Overall response (CR + PR) was achieved in 61.29% patients in the control arm, which was comparable with other studies. The study arm, although a greater proportion of patients achieved overall response (76.67%), could not yield a statistically significant outcome in terms of the same parameter. Nearly 29.03% patients achieved CR in the control arm while 36.67% patients achieved CR in the study arm CR. However, this encouraging result could not be validated with a statistical significance. The lack of statistical significance may probably be a reflection of the relatively small sample size of the present study.

However, toxicities in both the arms were comparable. Addition of Gefitinib to concurrent cisplatin based chemoradiation was found to be well-tolerated in our study, as no significant increase in skin or mucosal toxicity was noted. No significant increase in late toxicities was noted as well. An exception to these findings was diarrhea, which occurred significantly more in the Gefitinib containing arm. However, diarrhea could be adequately managed with supportive care and usually did not contribute to treatment delay. There was no grade 4 diarrhea and only a single case of grade 3 diarrhea in the study arm.

As the study was single institutional, the sample size was relatively small; prolonged follow-up and detailed survival analysis was beyond the scope of this study. However, 7 patients of the control arm (22.58%) and 10 patients of study arm (33.33%) were disease free at 1 year follow-up. So, DFS rate at 1 year was 22.58% for the control arm and 33.33% for the study arm. Again, we failed to demonstrate a statistical significance of better DFS rate at 1 year in the study arm. Small sample size was thought to be the reason.

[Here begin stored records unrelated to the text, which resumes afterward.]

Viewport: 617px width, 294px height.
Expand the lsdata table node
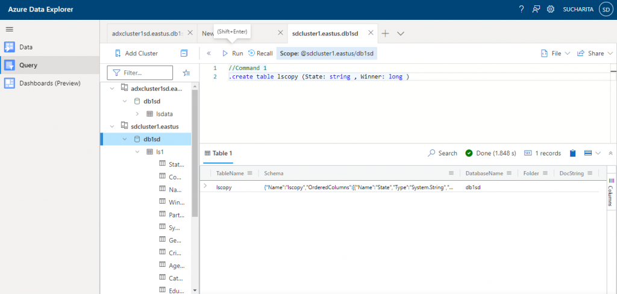tap(137, 113)
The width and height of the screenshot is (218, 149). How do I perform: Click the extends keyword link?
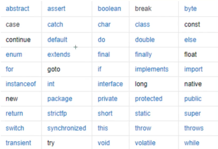click(59, 54)
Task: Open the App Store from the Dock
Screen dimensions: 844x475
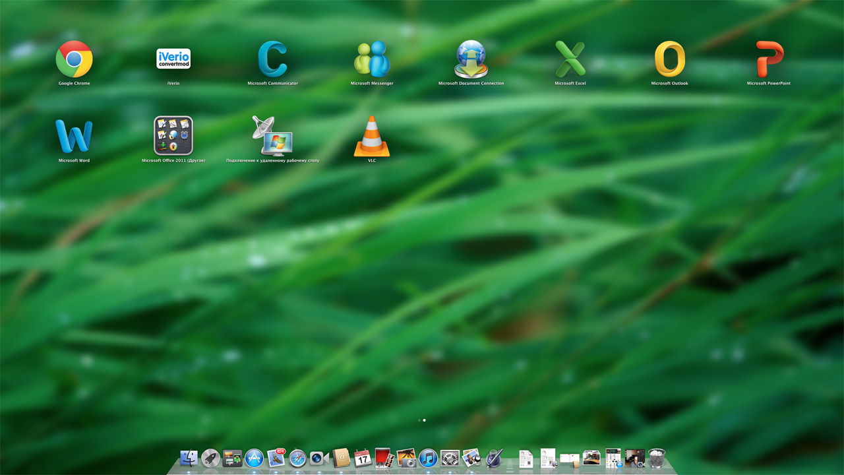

As such, we can comment that addition of Gefitinib to standard cisplatin based chemoradiation is generally well-tolerated. Encouraging results were found in the present study in terms of CR, Overall Response and DFS rate at 1 year, but those findings could not be attributed statistical significance. The major limitations of this study included its small sample size and short follow-up period. It is known that most of the SCCHN over-express EGFR which adds to the rational of using Gefitinib in this disease. However, EGFR Expression study could not be done in all patients due to financial reasons as it involves considerable cost. So, a subgroup analysis with EGFR wild type, mutated or over-expression parameters was not possible. Larger multi-centric trials are needed to confirm and validate the encouraging results of our study before Gefitinib could be recommended in routine clinical practice along with concurrent cisplatin-based chemo-radiation which is the current standard of care in locally advanced SCCHN.

Conclusion

It can be stated that addition of Gefitinib to standard concurrent cisplatin based chemoradiation is well-tolerated. The current study found better overall response and DFS (at 1 year) with addition of Gefitinib to standard concurrent chemoradiation. Unfortunately, these encouraging results could not be validated statistically. Larger multi-centric studies recruiting greater number of patients are required to validate those encouraging results and clearly define the role of addition of Gefitinib to current standard of care in locally advanced SCCHN.